La CAA de Marseille juge qu’une société de droit britannique, assimilable à une SARL, est imposable en France au titre de la renonciation à recettes correspondant à la mise à la disposition gratuite auprès de ses associés de biens immobiliers qu’elle détient en France.

L’histoire

Une société de droit britannique (« private company limited by shares ») est propriétaire de biens immobiliers dans le Sud de la France, qu’elle met à la disposition gratuite de ses associés.

A l’issue d’une vérification portant sur les exercices 2016 à 2018, l’Administration a considéré que cette société britannique était passible de l’IS en France, à raison des recettes locatives qu’elle avait renoncé à percevoir de ses associés (renonciation constitutive d’un acte anormal de gestion).
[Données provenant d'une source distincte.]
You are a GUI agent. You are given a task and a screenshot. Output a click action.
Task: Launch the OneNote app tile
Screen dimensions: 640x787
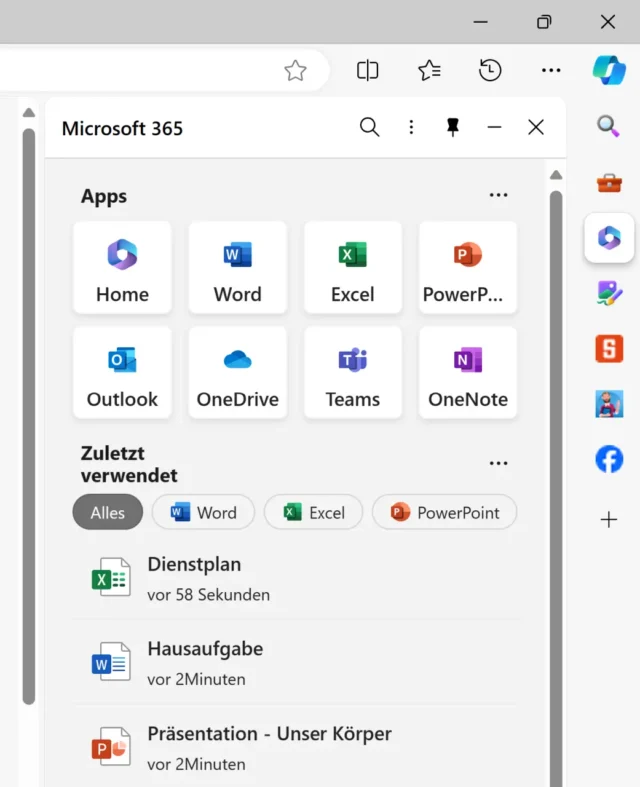pos(467,372)
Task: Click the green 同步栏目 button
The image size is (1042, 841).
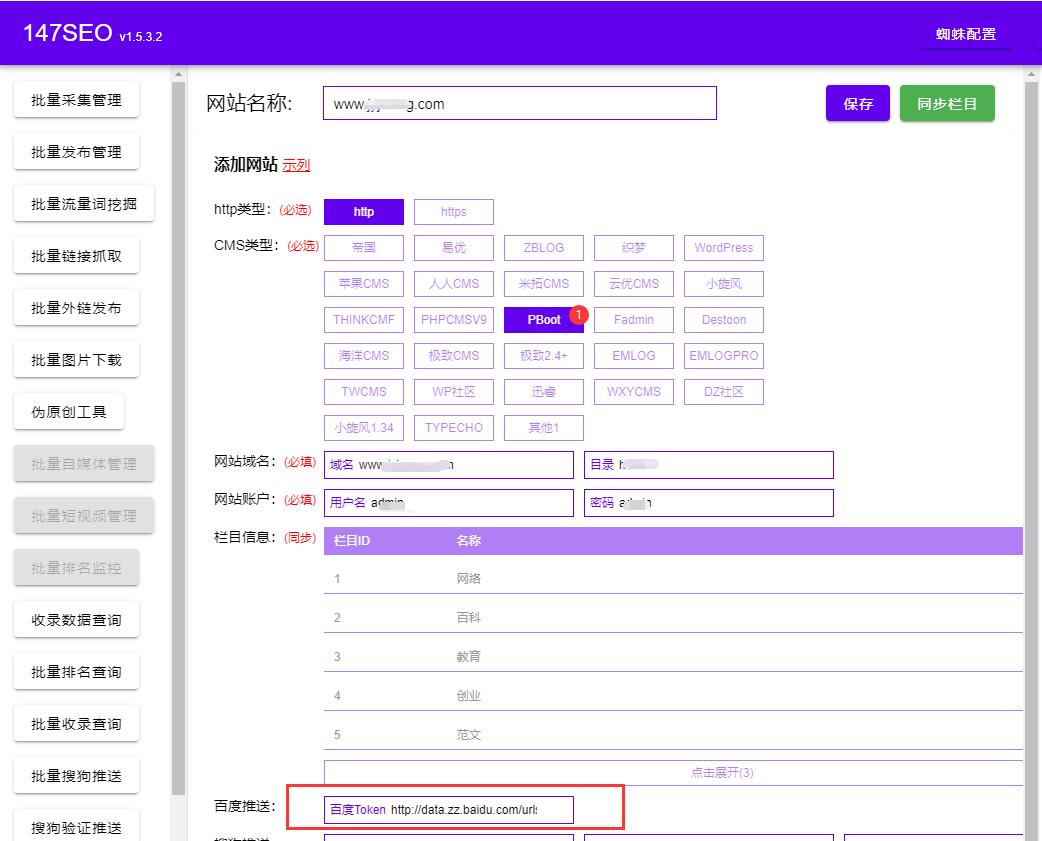Action: (x=946, y=102)
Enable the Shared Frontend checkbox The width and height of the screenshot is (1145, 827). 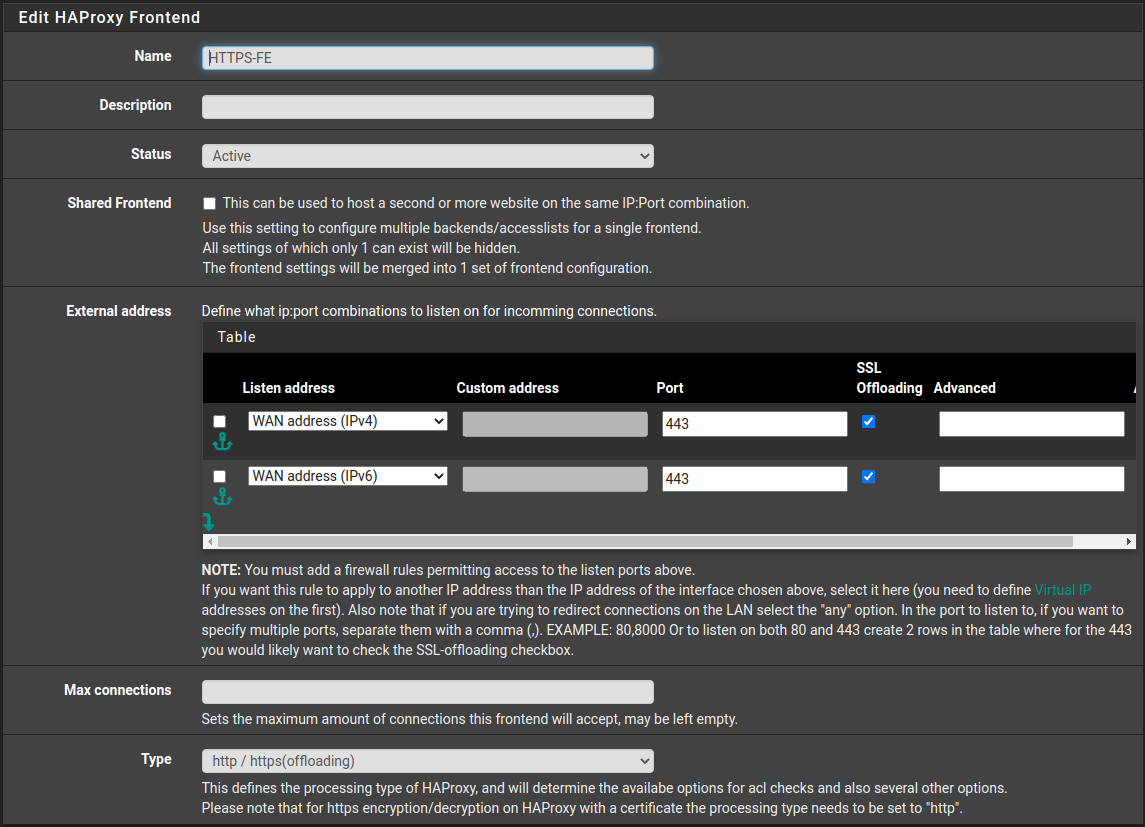(x=209, y=202)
La décision de la CAA de Marseille

Pour mémoire, le juge de l’impôt a dégagé une grille d’analyse applicable aux personnes morales étrangères propriétaires d’immeubles en France, pour l’application des dispositions de l’article 206 du CGI.

Il examine, en premier lieu, si les caractéristiques de cette personne morale permettent de l’assimiler à une société française de capitaux, qui serait passible de l’IS à raison de sa seule forme. Si tel n’est pas le cas, alors l’assujettissement à l’IS n’est possible que si la société étrangère se livre à une exploitation lucrative (voir notamment, CE, 24 mai 2006, n°278737, Sté Immobilière Saint-Charles, CE, 27 janvier 2013, n°354994, Ets Poudix, plus récemment, CE, 2 avril 2021, n°427880, Sté World Investment Corporation).

Dans ce cadre, la CAA de Marseille rappelle d’abord que, saisi d’un litige portant sur le traitement fiscal d’une opération impliquant une société de droit étranger, le juge de l’impôt doit identifier au regard de l’ensemble des caractéristiques de cette société et du droit qui en régit la constitution et le fonctionnement, le type de société de droit français auquel la société de droit étranger est assimilable, afin de déterminer le régime applicable à l’opération par la loi fiscale française (méthode dite de « l’assimilation », élaborée par le Conseil d’État dans sa décision du 24 novembre 2014, n°363556, Sté Artémis, assimilation d’un « General Partnership » constitué au Delaware à une société de personnes française).

La Cour se livre ensuite à cet exercice d’assimilation.

Elle relève que la société britannique, constituée sous la forme d’une « private company limited by shares », inscrite au RCS, est une société dans laquelle la responsabilité des associés est limitée au montant de leurs apports, assimilable à une SARL de droit français.

Aussi, et en l’absence d’option pour le régime des sociétés de personnes, la société britannique doit être regardée comme une société passible de l’IS à raison de sa forme sociale en application du 1 de l’article 206 du CGI, sans qu’il soit donc nécessaire d’examiner le critère tenant au caractère lucratif de son activité.

La CAA de Marseille prend également le soin de rappeler que la circonstance que le droit étranger en cause ne prévoirait pas de structure comparable aux types de sociétés de droit français mentionnés à l’article 8 du CGI est sans incidence (solution dégagée par le Conseil d’Etat dans une décision relative à une société de droit suisse, CE, 22 juillet 2022, n°444942, Sté Phoenix Union Co).

Elle confirme donc la taxation à l’IS en France de la société britannique à raison des revenus locatifs qu’elle aurait pu tirer des biens immobiliers durant la période d’occupation gratuite par ses associés, après avoir rappelé que la circonstance qu’une renonciation à recettes par une société de capitaux au bénéfice de ses associés serait conforme à son objet social n’est pas, à elle seule, de nature à faire regarder cette renonciation comme étant dans l’intérêt propre de cette entreprise.